Murray Mondschein, a medic with the Third Battalion of the 85th Regiment, also took part in the assault. In a letter sent in early May 1945 to the girlfriend of a buddy who had been wounded in February and thus missed the April offensive, he wrote, “You can tell him that 913 made Belvedere look like kindergarten.” A month after the battle, he still seemed in shock at what he had witnessed:
Oh Christ! What’s the use — you tell him that he wouldn’t recognize the [Battalion]. Most everybody he knew are all killed or wounded … The fellows died everywhere, beneath the blooming apple blossom trees, along the ridges, the peaks, in their fox holes, on the trails. Tell him the aid station had four direct hits in one afternoon, and to my last day I don’t know why we are still alive … Tell him I can still hear the guys yelling, “Medics, medics, medics.”
And so it continued down to the final days of April 1945, as the 10th approached the crossroads town of Riva Del Garda, where they cut off the German path of retreat to the Brenner Pass and Austria.
On May 2, the German armies in Italy surrendered. Mountain troopers Nunan, Daneman, Kennerly, and Mondeschin all survived the war. A total of 975 10th Mountain soldiers who fought on the Italian front did not. An additional 3,900 were wounded.

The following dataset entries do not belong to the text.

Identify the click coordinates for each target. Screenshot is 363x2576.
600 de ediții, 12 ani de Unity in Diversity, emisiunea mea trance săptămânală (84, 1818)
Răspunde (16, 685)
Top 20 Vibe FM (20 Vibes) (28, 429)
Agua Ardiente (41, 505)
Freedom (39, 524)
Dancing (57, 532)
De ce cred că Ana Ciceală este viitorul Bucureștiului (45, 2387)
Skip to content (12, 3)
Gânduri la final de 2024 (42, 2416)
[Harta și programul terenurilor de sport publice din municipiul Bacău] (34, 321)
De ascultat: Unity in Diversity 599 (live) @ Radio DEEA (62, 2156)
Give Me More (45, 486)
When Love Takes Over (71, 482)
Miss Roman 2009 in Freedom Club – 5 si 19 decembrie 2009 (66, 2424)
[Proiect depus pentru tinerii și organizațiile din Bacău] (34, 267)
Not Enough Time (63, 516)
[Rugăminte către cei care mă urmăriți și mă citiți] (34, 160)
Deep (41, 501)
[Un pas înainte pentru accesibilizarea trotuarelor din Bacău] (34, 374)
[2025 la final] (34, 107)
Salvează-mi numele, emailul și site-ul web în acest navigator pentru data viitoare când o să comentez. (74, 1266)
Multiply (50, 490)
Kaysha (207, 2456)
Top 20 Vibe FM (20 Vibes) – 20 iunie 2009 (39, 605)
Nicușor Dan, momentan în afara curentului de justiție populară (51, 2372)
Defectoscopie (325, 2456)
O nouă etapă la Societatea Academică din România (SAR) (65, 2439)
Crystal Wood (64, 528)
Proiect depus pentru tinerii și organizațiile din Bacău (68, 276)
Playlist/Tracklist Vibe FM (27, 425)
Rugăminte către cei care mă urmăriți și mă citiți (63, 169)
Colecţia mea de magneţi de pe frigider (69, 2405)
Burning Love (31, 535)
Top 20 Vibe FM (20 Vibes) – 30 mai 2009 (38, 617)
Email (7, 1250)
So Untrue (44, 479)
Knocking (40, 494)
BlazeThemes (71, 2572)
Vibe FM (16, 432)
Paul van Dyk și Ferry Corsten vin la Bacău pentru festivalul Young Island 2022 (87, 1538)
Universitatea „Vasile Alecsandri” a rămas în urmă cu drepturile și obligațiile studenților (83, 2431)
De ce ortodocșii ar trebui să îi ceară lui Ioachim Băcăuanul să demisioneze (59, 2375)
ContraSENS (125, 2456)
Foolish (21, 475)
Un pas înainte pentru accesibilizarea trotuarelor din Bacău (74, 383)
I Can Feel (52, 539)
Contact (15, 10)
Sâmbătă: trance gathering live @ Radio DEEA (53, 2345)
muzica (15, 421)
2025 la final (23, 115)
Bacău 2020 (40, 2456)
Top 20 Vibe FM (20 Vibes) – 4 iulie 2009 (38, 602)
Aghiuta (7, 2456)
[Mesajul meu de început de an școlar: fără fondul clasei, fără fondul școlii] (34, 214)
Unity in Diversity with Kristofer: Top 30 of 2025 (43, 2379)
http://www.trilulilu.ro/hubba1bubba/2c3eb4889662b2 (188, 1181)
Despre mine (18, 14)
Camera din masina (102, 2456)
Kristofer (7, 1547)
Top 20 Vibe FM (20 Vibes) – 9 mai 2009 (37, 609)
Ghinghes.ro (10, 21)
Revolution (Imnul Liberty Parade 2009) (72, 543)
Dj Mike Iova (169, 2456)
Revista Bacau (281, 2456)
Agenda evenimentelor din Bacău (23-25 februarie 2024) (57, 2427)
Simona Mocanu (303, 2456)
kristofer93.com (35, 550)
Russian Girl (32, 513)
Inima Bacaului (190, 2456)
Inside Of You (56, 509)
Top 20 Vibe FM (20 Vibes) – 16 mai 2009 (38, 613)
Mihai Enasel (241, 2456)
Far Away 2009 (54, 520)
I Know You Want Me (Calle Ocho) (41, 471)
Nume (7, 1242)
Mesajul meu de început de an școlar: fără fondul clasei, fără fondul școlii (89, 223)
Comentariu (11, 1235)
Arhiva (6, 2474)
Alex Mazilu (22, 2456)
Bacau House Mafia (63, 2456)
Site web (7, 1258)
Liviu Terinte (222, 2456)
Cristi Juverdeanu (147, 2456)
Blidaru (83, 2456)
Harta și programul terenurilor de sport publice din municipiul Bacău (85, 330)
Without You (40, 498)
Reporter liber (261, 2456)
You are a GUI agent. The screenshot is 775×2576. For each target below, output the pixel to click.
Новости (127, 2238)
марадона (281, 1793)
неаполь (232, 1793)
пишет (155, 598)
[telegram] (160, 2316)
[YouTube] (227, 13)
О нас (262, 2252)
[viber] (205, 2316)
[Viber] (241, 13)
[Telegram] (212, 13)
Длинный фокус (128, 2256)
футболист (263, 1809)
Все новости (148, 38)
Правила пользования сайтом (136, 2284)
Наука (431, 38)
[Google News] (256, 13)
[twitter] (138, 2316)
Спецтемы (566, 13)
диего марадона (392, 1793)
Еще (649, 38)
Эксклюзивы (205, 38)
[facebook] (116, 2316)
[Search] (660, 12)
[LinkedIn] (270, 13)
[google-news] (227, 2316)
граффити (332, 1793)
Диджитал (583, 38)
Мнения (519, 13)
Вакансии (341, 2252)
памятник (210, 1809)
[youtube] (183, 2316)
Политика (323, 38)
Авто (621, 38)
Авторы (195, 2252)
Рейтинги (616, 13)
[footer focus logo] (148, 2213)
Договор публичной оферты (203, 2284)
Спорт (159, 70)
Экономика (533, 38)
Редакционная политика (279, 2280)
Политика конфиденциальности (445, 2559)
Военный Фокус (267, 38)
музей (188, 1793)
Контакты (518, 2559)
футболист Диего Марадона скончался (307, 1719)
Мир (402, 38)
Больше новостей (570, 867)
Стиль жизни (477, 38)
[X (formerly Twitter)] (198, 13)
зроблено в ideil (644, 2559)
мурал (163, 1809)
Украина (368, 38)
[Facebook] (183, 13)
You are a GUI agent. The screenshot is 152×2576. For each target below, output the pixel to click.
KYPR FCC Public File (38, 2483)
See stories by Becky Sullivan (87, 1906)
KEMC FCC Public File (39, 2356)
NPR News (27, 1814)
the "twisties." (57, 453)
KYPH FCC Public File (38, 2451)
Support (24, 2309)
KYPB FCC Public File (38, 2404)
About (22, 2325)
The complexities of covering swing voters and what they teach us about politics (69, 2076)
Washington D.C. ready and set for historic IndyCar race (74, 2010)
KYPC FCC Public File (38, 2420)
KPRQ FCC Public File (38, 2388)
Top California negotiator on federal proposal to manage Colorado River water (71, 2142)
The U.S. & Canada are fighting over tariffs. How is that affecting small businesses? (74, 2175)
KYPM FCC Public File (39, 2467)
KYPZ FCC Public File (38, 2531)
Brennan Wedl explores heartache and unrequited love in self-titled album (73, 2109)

Dan Kennerly’s mention of the smell of a “slaughter house,” in the diary entry he wrote following the battle to seize Mount Belvedere, echoes a famous line in Ernest Hemingway’s 1929 novel “A Farewell to Arms” about an earlier war in Italy: “I had seen nothing sacred, and the things that were glorious had no glory and the sacrifices were like the stockyards at Chicago if nothing was done with the meat except to bury it.” The men of the 10th were a well-educated and well-read bunch, many of them dropping out of college to volunteer for service with the mountain troops. It’s possible that Kennerly had read Hemingway before going to Italy, and some of the famous writer’s influence may have, consciously or not, crept into his own account. But the language in the letters and diaries written from the front by the men of the 10th rarely was shaped for literary effect.
There was simply no time to think about such things, as they scribbled a few words here and there in brief moments of respite from the fighting. And yet, the soldiers wrote with passion and candor, and a determination to share with those at home what Oliver Wendell Holmes Jr., seriously wounded at the Battle of Antietam about 80 years earlier, had called “the incommunicable experience of war.” With apologies to Holmes, to me the words that the men of the 10th wrote in Italy 75 years ago continue to communicate, as fresh and accessible to readers today as in 1945.